This is the third in a series of articles summarizing the monthly trading strategy article in the Technical Analysis of Stocks and Commodities monthly magazine.
System Type: Range trading
Author of article: Slawomir Bobrowski, no Twitter or online presence that I could find other than this strange article about a trading system based on a passage in the book of Deuteronomy.
Like Pivot Points, but Different
Pivot points are a fairly common method traders use to define significant support and resistance levels based on the previous day’s trading session. They are several levels that are typically used: S1, S2, S3, etc for support levels (below the price) and R1, R2, R3, etc for resistance levels (above the price). S1 and R1 are the closest to the price and the larger the numerical value in the pivot point the further away that point is.
Camarilla Points are based on the same concept but:
- Use different formulas for the price levels
- Can be applied to a range of prior days rather than just the previous day
Here are the formulas for the camarilla points:
- R5 = (High / low) * Close
- R4 = Close + Range * (1.1)/2
- R3 = Close + Range * (1.1)/4
- R2 = Close + Range * (1.1)/6
- R1 = Close + Range * (1.1)/12
- S1 = Close – Range * (1.1)/12
- S2 = Close – Range * (1.1)/6
- S3 = Close – Range * (1.1)/4
- S4 = Close – Range * (1.1)/2
- S5 = (Close -(R5-Close))
Strategy for Trading the Camarilla Points
Here’s a chart that shows the points on a chart of the Dow from 2012. The idea of the system outlined in the article is that you wait for the price to reach R3 or S3 and trade that move until it reaches the opposing point. S4 and R4 are used as breakout triggers — that is, you trade with the move (in the image above, short at [3], buy at [4]).

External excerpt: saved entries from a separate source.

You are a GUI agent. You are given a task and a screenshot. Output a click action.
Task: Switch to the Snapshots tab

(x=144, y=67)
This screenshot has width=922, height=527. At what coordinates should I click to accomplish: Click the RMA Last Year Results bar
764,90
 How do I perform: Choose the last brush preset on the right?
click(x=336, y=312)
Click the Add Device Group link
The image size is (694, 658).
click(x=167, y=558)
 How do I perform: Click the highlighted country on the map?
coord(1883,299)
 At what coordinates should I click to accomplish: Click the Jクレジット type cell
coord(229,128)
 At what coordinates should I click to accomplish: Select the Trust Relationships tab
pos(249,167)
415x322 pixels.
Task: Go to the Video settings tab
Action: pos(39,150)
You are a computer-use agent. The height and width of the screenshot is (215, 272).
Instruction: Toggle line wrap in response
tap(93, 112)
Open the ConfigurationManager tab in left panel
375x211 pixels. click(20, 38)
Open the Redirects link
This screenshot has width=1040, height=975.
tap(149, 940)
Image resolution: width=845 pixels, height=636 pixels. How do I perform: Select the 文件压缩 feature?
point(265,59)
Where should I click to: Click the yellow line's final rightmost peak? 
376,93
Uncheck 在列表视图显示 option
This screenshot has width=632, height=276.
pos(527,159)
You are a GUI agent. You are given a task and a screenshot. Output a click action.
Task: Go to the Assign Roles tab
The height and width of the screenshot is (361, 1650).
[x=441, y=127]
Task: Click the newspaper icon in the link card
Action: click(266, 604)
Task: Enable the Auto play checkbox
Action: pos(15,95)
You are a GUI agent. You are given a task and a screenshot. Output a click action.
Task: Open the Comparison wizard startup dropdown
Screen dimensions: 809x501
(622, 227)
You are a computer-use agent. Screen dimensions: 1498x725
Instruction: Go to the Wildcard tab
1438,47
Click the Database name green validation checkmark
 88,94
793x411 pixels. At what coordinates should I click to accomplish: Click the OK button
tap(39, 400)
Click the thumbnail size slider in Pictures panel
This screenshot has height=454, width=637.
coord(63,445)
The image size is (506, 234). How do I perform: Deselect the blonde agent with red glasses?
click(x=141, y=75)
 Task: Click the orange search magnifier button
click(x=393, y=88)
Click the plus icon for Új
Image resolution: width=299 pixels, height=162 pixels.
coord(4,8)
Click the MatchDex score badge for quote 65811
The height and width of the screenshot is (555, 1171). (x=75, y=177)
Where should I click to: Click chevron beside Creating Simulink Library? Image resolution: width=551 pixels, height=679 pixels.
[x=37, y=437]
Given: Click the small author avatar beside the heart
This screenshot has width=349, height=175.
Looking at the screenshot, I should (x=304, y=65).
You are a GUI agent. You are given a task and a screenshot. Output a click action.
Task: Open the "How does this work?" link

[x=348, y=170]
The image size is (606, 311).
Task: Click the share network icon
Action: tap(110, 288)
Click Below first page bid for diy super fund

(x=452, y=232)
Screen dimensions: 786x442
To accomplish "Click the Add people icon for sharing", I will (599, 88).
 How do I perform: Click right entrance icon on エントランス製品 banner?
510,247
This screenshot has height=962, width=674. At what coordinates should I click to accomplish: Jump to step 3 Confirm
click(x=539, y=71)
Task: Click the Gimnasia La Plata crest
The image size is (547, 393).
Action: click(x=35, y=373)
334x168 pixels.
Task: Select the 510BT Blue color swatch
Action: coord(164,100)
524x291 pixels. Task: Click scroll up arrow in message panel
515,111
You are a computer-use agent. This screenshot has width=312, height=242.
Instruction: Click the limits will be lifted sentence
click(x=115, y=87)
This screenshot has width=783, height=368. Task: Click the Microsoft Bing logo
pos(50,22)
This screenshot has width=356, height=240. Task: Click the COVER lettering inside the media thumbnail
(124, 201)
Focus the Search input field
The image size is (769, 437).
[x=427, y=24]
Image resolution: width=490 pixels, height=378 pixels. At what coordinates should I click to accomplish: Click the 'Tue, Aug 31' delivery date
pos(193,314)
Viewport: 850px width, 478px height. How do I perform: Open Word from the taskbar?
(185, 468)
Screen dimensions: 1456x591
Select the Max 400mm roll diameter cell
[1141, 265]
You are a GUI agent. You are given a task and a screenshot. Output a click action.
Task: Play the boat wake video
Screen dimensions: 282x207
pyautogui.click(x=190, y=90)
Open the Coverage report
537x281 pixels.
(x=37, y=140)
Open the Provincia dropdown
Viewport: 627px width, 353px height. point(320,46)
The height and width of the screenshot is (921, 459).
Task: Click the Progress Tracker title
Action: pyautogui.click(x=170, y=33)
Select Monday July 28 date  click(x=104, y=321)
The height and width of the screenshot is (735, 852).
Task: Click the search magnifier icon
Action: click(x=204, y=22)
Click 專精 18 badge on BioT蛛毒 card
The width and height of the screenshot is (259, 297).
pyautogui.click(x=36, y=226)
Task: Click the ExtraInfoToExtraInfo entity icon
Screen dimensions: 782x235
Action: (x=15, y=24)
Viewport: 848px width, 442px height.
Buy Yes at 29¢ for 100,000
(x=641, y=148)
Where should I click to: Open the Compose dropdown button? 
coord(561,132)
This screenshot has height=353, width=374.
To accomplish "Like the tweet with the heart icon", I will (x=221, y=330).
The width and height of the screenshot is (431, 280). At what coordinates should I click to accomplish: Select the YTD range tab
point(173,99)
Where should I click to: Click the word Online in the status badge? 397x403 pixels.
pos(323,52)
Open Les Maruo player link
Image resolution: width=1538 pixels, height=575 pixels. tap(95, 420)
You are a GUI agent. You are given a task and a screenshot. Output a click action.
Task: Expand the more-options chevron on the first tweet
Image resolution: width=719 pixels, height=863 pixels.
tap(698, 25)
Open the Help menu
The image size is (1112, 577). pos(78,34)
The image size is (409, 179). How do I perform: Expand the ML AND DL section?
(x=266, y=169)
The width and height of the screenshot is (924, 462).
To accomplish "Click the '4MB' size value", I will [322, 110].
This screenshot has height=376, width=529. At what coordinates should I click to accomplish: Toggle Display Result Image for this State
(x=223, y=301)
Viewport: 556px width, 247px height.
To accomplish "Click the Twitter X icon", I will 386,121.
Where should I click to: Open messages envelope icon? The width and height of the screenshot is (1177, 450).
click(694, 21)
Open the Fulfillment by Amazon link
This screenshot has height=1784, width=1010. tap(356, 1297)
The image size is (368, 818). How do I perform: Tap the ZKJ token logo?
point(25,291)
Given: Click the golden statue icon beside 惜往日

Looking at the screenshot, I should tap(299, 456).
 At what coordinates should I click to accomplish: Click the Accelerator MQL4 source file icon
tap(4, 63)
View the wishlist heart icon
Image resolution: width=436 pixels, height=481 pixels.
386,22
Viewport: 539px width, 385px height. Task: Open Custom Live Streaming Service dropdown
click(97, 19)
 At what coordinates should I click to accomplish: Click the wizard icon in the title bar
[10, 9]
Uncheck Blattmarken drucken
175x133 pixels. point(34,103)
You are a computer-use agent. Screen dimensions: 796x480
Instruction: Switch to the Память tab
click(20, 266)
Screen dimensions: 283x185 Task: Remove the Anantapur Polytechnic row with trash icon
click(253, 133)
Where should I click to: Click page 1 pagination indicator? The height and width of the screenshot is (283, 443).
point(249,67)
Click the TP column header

The R3 and S3 levels typically seem to be fading a move like in this example. Buy at [1], sell at [2].
My Takeaways
I’ve always pretty much ignored pivot points. I know a lot of traders pay a good bit of attention to them and some of them are quite successful using them. Here’s why I’ve ignored them up until this point.
The pivot points are derived from the actual price levels from the previous day. Why focus on data points that are one layer of abstraction away from the actual source of the pivot points? At least start with the actual previous day’s prices (open, high, low, close) directly and see if those affect system performance. This is why I focus on the previous day’s close, high/low, and open in that order. The more recent price level is more important, so the previous close is significantly more important than the previous open.
However, as more and more traders look at a derived data point, the more you should be willing to pay attention to it simply because of the decisions traders are making based on it. For example, common moving averages (50, 200) are typically more important than a more obscure indicator that nobody has heard of.
As far as I can tell, pivot points don’t meet that attention threshold for me. Where does that leave the camarilla points? Given the fact that I’m guessing not a single person that reads this article will have heard of them, then the attention traders give it is minuscule or non-existent. Also, the arbitrary nature of the formulas and timeframe you apply it to make it seem weak — for example you could take any chart and come up with a timeframe for the camarilla points that works well.
My TODOs
So I’ve dismissed the camarilla points. Does that mean this was a worthless exercise? I don’t think so. It does spurn me to take a closer look at the standard pivot points and see if they have any affect on my trading systems. The nice thing about backtesting is that you can come up with a prediction about some aspect of the markets and test it. My intuition tells me that the previous days price points matter more than the pivot points. I’ll do some testing and report back my results.